TEXT EXTRACT:
******************************

How do I make my product roadmap a better communication tool?

How do I make my product roadmap a better communication tool?

Hi Jock,

My product roadmap is not getting the right information across to other people in my company. In particular, my customer success and marketing teams are struggling to plan their work for upcoming product releases. I’m also not sure how I can show my roadmap’s relationship to the half-yearly OKRs we set. How can I improve it?

Thanks,

J

Hi J,

First and foremost, your product roadmap is a communication tool, so if people are taking away the wrong message or not getting the information they need from it, then it may be worth rethinking how you present the information.

Extract a release plan #

It sounds like your customer success and marketing teams need advance warning about certain releases needed by key customers, or releases worth highlighting to the market more generally. You may wish to pull out a subset of the roadmap as a release plan specifically for these audience. It would be characterised as the most certain bits of delivery, filtered by relevance to external audiences, expected to drop in a relatively short timeframe (maybe 1-2 months at most).

******************************

SUPPLIED MATERIAL:
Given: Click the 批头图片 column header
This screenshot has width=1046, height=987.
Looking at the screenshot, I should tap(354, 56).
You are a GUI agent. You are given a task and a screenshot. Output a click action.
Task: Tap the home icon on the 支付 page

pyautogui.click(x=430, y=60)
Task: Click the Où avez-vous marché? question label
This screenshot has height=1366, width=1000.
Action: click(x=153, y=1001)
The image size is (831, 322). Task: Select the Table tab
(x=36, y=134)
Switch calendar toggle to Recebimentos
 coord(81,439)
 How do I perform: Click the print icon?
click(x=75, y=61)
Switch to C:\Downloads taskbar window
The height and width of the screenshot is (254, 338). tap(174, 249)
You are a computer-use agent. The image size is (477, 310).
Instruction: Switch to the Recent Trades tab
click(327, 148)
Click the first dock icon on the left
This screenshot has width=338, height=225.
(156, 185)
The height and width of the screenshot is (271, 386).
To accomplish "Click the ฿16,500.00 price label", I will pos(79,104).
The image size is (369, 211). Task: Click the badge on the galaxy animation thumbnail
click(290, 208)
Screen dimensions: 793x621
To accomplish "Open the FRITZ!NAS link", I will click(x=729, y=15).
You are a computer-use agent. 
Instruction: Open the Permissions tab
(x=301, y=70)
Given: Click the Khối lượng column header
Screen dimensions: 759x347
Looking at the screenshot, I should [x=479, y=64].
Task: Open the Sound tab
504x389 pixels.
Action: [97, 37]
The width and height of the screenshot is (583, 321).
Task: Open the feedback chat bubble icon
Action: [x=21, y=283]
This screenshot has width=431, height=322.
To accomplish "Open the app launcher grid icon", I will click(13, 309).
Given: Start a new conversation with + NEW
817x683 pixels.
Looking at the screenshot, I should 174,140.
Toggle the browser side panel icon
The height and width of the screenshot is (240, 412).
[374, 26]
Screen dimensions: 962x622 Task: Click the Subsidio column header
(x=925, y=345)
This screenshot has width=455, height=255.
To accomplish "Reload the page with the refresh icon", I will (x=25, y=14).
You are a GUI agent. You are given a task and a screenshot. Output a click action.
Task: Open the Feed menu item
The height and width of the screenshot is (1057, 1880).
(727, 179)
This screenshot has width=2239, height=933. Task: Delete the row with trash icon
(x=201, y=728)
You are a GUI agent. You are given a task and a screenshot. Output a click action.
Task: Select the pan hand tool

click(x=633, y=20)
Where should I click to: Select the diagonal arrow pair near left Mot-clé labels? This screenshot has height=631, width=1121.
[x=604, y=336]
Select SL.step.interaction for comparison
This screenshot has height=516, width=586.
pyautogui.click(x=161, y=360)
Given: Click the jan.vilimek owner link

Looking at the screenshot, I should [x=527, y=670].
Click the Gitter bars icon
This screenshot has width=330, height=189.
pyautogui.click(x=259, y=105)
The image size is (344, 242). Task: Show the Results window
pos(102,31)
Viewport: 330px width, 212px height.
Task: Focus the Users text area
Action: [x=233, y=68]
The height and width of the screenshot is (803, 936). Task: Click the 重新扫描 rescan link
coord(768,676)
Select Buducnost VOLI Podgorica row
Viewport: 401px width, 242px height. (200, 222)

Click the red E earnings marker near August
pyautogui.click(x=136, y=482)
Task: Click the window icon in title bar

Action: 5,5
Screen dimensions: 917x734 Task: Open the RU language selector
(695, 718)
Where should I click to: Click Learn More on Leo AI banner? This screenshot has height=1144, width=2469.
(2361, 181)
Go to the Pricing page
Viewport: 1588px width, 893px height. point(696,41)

******************************

Please continue the advice on making a product roadmap a better communication tool, starting after its last sentence.

Use OKRs as roadmap themes #

We also talked about how your 6-monthly OKRs (objectives and key results) effectively set the two main focuses (or themes) for the next 6 months of your roadmap. I’ve seen teams colour-code their roadmap items to correspond to the current themes. That way, they can glance at the roadmap and see that they’re working mainly on the blue theme (OKR 1) right now, and a little bit of the red theme (OKR 2), then later on the balance shifts the other way. You can also add housekeeping stuff like bugfixing or refactoring into the roadmap as a separate, more long-lived theme.

Show everything your team is working on, and why #

With that in mind, it’s reasonable for a roadmap to include whatever the team is actually working on, whether it’s a timeboxed discovery or experiment to learn or test something out, or delivery of ‘shippable’ product. What matters is that there’s a clear ‘why’ for each item on the roadmap. You should be able to point to any roadmap item and describe how it answers a question or delivers something that in turn helps the team move closer to their OKRs, which in turn (hopefully) aligns with what the company is trying to achieve in the next 6-12 months.

Think in outcomes and bets #

Another way of thinking about roadmap items is that they are all outcome-based, meaning we’re expecting something to change for a particular group of people as a result of completing that roadmap item (again whether those people are a segment of users or the team itself increasing its knowledge).

But the roadmap items are also bets on the future – we’re effectively saying that we’re doing the item because we reckon/bet that it will cause a particular outcome. Some of those bets are on what we think we know (hence discovery and experiments), others are bets on how we can help our users to do something more effectively, or at all.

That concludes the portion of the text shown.